All recipes, however, start with the basic ingredients, the first being chlorine-free water. Rule #12 is very important: compost teas are very sensitive to chlorine and preservatives in the brewing water and ingredients. It is vitally important that none of the ingredients you use contain any preservatives. This makes sense. After all, these chemicals are intended to kill or discourage microbial life. If you are served by a water system that uses chlorine, you will need to fill your brewing container with water and run air bubbles through it for an hour or two. The chlorine will evaporate, making the water safe for microbes. Carbon filters and reverse osmosis water systems also work well to remove both chlorine and chloramines, and are particularly useful if you need large quantities of water. As a general rule, a carbon filter containing one cubic foot of carbon will filter four gallons of water a minute. 
Next, you need to use good compost (forgive this redundancy: to us, all compost is good, or it isn't compost). Again, make sure there are no chemical remnants in it, and by all means give it the sniff test. If it doesn't smell good, it isn't good compost. Obviously, the best way to know is to have it tested. Avoid "almost compost," compost that hasn't finished the process or has gone stinky are anaerobic. Don't bother with compost that was allowed to overheat, killing beneficial microbes and reducing its soil food web. If you have a low diversity of microbes in your compost, you will have low diversity in your tea. 
Vermicastings are a good substitute for compost. These are full of benefiticial microbes and tend to be very bacterial (remember the role bacteria play inside the worm, digesting food), especially when they are fresh. For the initial five-gallon brew, you will need approximately four cups of either compost or vermicompost. You can use proportionately less compost the bigger the brew. 
As for the extra ingredients, you can feed the microbial population while teas are brewing. Molasses (nonsulphured, so as not to kill the microbes) in powdered or liquid form, cane syrup, maple syrup, and fruit juices all feed bacteria in teas and increase their populations. Two tablespoons of any of these simple sugars in four or five gallons of water will help bacteria multiply and establish dominance. If you make a bigger brew, add more nutrients in the same proportion: the amount of all added nutrients will vary linearly as you increase the size of your brew. More complex sugars and fish emulsion are also good bacterial food, though both will also support some fungal growth. 
To encourage fungal growth in compost teas, add kelp, humic and fulvic acids, and phosphate rock dusts, which not only provide the fungi with nutrient value but also give them surfaces to attach to while they grow. _Ascophyllum nodosum _is cold-weather kelp that can be purchased over the Internet, at garden centers, and even animal feed stores, where it is often sold as powdered algae. The pulps of fruits like oranges, blueberries, and apples will also help fungi grow in compost teas, as will aloe vera extract (without preservatives) and fish hydrolysate (which is essentially enzymatically digested ground-up fish bones and all). You can buy fish hydrolysate at some nurseries or make your own by adding papain (aka papaya peptidase) or kiwi (which also contains the appropriate enzymes) to a blend of fish to enzymatically digest the bones.
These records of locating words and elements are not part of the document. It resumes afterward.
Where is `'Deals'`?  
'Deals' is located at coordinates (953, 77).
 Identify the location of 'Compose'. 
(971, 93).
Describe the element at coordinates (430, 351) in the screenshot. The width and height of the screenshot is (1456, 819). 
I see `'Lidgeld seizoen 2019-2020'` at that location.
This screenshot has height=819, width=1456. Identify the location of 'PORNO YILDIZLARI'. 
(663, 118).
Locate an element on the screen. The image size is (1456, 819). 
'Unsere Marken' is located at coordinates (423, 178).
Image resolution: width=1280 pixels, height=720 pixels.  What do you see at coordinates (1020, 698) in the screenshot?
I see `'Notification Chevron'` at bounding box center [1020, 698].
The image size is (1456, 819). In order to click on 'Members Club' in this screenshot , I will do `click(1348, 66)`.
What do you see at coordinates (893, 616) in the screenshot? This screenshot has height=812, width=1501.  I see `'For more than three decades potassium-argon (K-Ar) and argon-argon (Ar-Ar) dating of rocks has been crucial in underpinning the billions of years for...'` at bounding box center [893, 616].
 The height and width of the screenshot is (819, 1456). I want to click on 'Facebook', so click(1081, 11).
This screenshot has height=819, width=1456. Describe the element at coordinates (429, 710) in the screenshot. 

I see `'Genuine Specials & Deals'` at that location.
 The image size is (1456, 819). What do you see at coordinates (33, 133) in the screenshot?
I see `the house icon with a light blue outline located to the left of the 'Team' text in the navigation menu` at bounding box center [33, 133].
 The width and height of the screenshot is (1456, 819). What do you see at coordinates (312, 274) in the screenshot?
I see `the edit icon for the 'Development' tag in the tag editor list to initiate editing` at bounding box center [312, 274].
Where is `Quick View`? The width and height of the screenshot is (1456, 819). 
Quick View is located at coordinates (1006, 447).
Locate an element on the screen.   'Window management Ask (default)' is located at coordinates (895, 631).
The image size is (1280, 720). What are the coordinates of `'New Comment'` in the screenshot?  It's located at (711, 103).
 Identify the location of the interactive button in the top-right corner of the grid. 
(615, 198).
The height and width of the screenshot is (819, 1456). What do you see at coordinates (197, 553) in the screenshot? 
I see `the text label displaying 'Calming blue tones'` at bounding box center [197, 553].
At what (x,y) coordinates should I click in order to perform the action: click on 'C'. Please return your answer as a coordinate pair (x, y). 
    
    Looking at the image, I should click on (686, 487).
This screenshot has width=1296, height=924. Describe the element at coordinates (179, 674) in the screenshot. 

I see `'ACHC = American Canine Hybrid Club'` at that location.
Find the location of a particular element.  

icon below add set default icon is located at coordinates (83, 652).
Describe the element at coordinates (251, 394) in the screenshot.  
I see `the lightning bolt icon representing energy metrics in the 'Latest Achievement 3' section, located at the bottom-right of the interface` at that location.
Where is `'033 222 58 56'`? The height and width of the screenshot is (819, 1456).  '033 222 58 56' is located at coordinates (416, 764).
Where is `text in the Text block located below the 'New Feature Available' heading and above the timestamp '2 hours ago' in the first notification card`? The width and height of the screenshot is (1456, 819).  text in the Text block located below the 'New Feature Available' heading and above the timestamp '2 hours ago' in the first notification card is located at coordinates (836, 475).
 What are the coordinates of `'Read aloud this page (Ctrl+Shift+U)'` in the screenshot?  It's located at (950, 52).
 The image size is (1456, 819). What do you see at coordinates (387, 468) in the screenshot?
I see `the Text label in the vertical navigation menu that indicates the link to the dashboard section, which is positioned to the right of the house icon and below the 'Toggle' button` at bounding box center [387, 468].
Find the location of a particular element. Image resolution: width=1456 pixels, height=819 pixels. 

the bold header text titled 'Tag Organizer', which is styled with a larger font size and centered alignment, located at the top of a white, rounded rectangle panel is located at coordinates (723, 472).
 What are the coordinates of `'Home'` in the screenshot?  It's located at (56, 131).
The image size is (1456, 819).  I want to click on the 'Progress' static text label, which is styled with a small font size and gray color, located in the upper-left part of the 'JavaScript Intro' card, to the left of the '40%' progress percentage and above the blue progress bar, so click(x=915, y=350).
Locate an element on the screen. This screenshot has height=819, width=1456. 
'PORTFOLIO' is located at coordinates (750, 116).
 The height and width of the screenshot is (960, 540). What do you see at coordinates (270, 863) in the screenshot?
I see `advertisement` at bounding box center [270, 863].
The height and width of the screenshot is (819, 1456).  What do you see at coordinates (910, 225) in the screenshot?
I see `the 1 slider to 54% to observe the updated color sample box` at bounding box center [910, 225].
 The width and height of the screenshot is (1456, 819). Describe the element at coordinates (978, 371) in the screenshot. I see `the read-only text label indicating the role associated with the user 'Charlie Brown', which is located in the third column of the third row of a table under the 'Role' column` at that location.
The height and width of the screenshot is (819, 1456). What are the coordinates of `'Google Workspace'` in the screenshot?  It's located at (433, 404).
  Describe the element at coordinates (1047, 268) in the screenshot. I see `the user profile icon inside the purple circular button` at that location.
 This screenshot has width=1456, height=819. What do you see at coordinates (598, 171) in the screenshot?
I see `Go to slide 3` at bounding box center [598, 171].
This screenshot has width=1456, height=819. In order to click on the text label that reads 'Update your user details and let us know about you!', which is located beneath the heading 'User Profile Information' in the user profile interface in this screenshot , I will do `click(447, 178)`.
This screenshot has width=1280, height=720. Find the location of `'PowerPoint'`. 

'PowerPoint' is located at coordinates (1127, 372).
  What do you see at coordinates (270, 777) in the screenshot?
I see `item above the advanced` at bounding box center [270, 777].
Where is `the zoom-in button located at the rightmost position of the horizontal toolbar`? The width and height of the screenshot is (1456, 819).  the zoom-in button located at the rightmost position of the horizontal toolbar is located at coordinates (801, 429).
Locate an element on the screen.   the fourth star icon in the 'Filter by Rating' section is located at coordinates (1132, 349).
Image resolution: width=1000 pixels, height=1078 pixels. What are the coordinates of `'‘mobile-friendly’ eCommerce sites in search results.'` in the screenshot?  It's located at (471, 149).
Yuca and zeolites are also good fungal foods and do not support populations of bacteria. 


*Give fungi a head start*

Many new to tea brewing become frustrated because it can be difficult to grow fungi in quantities sufficient to make a balanced tea, much less a fungally dominated one. This is because bacteria not only grow but multiply rapidly in tea for fungi to multiply in tea----they only grow bigger. The better way is to activate fungi in the compost prior to making tea, allowing populations to multiply before they are teased out of the compost and into the tea brew. 
This activation is easily accomplished: several days before brewing the tea, mix the compost with simple proteins that serve as a good fungal food----such things as soybean meal, powdered malt, oatmeal, oat bran, or, best of all, powdered baby oatmeal. Thoroughly mix in one of these at the rate of three or four tablespoons per cup of compost. Make sure there is sufficient moister in the compost, which is to say a drop of moisture can be squeezed out of a fistful of it. Put the mixture in a container, and place the container in a warm, dark place. A seed-germinating mat, placed beneath the container, works great to provide the proper heat. 
After about three days at 80F (27C), the fungi in your compost, if you had sufficient numbers of them in the first instance, will have grown, and their invisible threads merged into a network of visible mycelia. The compost look like Santa Clause's beard, covered with long, white, fluffy strands. In a few days, there will be so many fungal threads; the entire container of compost will be glued together. 


*Teatime*

Once you turn your machine on, the bubbles agitate the compost and start peeling microbes off and out of it. Depending on the compost and the nutrients, you may experience a bit of foaming; this can signal that worm protein is being released from the compost----a good thing. You can add mycorrhizal fungi at the very end of the brew cycle. If you put spores into the tea while it is being made, either they will be destroyed or the fungal hyphae they produce will be destroyed---they are both very fragile; also, since mycorrhizal fungi live off of root exudates, they and the tea must reach plant roots quickly. 
It takes between 24 and 36 hours to develop a good tea using our simple bucket bubbler; some commercial brewers, with their high-energy systems, make tea in 12 hours. In any case, during the course of brewing, tea turns coffee-brown, another favorable sign: the humates in the compost are being teased out into the tea. The temperature of the brew may also increase a few degrees, a result of increased metabolic activity. The best part is the smell. The smell of a compost tea, especially when molasses is used as a nutrient, is a healthy, sweet, earth smell. 
Compost tea has a very short shelf life. So many microbes now populate the brew that they quickly deplete the nutrients and start eating each other; more important, they are using up all the oxygen. If you are offended by the odor of a tea, it has probably gone anaerobic and should be discarded; do not toss it on your plants, for obvious reasons. It is best to use compost tea within four hours of manufacture, though it will last, diminishing in populations, for about three to five days if kept refrigerated or if you continue to bubble air through it. 
After you have had some experience making teas, you may want to modify your machine in order to make better and better teas, meaning those that have higher numbers of microbes. 


*Application*

Right at the outset we will tell you that you can never apply too much compost tea (our research shows no ill effects from unlimited applications). It doesn't burn plant roots or leaves, and the microbiology in the tea will adjust to the nutrients available at the site. Repeatedly applying compost tea will only help increase diversity of the microbial populations in your soils.
Once the tea is ready, apply it as a soil drench using a cup, a plastic watering can (bacteria can impact the zinc in metal containers), or (if the tea has been strained) a hand pump sprayer. Since compost tea will "stick" to leaf surfaces, you can inoculate leaves with foliar spray of beneficial microbes. To be effective as a foliar spray, the tea must cover 70% of the leaf surface. Cover both sides of the leaves. When applying compost teas to soils, drench your plants and the area around them with the tea. You cannot overdo it.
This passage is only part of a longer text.